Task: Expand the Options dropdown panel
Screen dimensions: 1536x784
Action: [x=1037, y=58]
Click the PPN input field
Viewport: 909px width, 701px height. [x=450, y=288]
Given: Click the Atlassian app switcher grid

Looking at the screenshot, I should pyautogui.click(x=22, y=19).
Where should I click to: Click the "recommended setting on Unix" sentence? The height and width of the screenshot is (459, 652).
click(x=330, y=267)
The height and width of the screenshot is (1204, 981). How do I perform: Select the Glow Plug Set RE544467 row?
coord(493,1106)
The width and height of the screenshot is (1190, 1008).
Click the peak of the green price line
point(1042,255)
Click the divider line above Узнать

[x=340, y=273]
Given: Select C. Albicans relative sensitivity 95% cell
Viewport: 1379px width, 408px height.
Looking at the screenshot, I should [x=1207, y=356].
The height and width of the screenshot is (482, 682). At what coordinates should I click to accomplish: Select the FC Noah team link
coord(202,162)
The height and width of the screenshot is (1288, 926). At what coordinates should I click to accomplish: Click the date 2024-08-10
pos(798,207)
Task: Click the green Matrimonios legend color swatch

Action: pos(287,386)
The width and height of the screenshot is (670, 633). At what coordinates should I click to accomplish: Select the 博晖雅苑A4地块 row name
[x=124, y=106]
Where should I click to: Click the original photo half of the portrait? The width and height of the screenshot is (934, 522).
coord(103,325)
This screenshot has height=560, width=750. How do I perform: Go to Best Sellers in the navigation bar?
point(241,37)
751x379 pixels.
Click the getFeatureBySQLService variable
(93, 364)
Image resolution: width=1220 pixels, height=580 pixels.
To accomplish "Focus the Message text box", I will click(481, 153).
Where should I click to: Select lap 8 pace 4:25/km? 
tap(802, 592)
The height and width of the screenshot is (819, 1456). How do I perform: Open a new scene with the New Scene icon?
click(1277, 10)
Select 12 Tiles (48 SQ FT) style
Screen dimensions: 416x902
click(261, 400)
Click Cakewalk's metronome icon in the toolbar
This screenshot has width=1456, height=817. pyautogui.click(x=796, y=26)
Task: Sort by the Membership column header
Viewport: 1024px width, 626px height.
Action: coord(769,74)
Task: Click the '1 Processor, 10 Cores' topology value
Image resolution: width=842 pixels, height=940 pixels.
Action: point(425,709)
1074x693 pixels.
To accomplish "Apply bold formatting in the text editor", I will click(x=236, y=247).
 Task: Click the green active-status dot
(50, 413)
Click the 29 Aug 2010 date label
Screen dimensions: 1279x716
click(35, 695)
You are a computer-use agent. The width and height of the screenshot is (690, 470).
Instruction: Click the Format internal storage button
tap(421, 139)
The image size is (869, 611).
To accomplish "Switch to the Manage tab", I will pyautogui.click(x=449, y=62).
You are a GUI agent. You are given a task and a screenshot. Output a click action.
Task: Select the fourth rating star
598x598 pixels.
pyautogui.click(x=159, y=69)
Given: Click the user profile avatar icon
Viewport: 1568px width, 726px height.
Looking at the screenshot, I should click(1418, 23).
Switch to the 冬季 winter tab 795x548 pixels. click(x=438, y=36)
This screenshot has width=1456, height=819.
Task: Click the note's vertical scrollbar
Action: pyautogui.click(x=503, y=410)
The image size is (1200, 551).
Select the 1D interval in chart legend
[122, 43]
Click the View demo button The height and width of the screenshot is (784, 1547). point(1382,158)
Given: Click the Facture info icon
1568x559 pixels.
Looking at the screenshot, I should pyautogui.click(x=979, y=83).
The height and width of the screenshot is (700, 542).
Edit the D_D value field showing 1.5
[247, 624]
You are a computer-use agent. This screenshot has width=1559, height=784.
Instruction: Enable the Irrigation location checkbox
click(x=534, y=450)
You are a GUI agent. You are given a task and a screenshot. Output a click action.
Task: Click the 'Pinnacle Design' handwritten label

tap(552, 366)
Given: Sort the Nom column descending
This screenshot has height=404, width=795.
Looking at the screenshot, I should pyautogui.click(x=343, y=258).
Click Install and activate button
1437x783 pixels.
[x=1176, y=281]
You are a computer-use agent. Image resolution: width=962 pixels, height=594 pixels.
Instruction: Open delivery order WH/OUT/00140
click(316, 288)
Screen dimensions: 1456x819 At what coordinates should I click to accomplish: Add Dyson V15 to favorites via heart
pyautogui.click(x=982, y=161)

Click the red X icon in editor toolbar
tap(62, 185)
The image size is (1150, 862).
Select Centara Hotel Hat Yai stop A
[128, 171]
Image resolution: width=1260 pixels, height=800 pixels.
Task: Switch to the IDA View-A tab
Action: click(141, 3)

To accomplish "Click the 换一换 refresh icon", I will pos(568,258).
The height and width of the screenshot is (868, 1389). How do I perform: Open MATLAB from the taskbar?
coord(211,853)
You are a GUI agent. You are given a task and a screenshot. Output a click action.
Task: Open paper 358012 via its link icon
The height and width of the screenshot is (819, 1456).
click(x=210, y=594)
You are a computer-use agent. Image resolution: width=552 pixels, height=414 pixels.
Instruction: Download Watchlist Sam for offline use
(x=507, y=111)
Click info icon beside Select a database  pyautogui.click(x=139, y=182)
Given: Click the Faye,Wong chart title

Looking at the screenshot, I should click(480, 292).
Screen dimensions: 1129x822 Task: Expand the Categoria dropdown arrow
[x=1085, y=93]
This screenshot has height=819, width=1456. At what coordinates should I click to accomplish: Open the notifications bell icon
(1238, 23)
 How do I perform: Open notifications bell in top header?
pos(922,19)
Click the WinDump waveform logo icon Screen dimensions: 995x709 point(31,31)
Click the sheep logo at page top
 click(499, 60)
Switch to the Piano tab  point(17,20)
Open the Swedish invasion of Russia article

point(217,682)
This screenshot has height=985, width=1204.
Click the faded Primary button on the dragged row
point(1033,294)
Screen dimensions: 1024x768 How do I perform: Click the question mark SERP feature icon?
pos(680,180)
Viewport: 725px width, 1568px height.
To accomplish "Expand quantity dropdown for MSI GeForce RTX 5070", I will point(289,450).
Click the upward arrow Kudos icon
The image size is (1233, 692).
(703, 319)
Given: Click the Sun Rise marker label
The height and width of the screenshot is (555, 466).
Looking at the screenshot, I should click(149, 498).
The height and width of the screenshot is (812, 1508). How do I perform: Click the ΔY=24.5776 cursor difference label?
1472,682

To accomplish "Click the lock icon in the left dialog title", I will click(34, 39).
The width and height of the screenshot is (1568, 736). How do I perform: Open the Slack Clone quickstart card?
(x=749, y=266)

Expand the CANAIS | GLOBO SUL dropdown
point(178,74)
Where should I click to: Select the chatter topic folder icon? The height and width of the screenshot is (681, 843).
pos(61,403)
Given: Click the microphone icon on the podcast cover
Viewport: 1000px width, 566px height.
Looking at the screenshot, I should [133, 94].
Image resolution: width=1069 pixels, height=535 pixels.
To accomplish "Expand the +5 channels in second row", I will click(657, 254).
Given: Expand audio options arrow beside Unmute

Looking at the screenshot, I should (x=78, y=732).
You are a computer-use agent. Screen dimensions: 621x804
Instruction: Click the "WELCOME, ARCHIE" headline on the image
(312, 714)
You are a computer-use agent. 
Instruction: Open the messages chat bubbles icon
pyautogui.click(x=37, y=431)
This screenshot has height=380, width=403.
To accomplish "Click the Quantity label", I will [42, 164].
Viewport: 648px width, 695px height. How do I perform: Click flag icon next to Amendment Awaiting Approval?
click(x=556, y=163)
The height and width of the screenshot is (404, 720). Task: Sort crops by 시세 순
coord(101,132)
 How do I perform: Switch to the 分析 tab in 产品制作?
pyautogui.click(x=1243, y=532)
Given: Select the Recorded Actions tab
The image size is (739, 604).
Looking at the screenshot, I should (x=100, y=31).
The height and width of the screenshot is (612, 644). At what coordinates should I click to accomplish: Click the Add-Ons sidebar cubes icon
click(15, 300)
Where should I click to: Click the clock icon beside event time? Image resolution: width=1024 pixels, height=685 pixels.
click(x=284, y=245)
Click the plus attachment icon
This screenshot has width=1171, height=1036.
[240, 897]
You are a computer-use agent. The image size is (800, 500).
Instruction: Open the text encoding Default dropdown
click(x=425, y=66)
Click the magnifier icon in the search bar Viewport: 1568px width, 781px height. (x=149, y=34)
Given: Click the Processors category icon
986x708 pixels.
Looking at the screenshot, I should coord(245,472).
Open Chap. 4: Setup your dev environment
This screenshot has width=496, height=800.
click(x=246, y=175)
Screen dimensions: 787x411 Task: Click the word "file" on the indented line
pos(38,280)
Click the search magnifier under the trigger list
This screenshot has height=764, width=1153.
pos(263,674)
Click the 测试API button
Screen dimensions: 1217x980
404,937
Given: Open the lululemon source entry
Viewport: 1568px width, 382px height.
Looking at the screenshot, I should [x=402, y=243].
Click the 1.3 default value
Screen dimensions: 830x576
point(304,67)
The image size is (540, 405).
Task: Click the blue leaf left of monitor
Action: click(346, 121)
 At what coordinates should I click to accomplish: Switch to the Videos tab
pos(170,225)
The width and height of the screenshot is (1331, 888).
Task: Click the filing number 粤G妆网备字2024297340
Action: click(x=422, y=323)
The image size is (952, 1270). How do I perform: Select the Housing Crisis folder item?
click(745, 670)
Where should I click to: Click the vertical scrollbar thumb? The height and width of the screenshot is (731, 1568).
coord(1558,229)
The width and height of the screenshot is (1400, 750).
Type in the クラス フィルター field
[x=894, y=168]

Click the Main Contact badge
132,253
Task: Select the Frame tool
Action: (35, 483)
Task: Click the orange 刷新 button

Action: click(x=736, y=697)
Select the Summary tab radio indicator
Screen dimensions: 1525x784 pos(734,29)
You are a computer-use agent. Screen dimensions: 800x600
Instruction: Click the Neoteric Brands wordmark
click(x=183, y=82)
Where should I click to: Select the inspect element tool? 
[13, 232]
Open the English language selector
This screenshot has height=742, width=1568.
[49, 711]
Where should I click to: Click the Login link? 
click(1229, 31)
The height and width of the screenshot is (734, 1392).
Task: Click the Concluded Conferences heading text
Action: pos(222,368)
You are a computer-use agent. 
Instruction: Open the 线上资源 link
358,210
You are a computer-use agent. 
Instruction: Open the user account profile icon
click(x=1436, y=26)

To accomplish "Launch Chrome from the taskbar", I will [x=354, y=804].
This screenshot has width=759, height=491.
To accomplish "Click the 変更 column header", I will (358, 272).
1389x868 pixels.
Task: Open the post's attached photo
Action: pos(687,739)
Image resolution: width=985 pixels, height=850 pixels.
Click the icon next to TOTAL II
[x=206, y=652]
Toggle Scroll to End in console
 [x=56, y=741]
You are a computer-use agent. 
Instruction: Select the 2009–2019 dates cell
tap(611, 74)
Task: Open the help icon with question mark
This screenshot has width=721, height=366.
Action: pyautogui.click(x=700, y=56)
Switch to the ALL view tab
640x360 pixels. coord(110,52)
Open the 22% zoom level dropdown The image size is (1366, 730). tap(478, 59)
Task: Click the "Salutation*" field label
================================
Quote the material verbatim, beginning at the line containing "How do I perform: Switch" and ending after the line containing "click(15, 300)".

Written reply =>
 How do I perform: Switch to the 分析 tab in 产品制作?
pyautogui.click(x=1243, y=532)
Given: Select the Recorded Actions tab
The image size is (739, 604).
Looking at the screenshot, I should (x=100, y=31).
The height and width of the screenshot is (612, 644). At what coordinates should I click to accomplish: Click the Add-Ons sidebar cubes icon
click(15, 300)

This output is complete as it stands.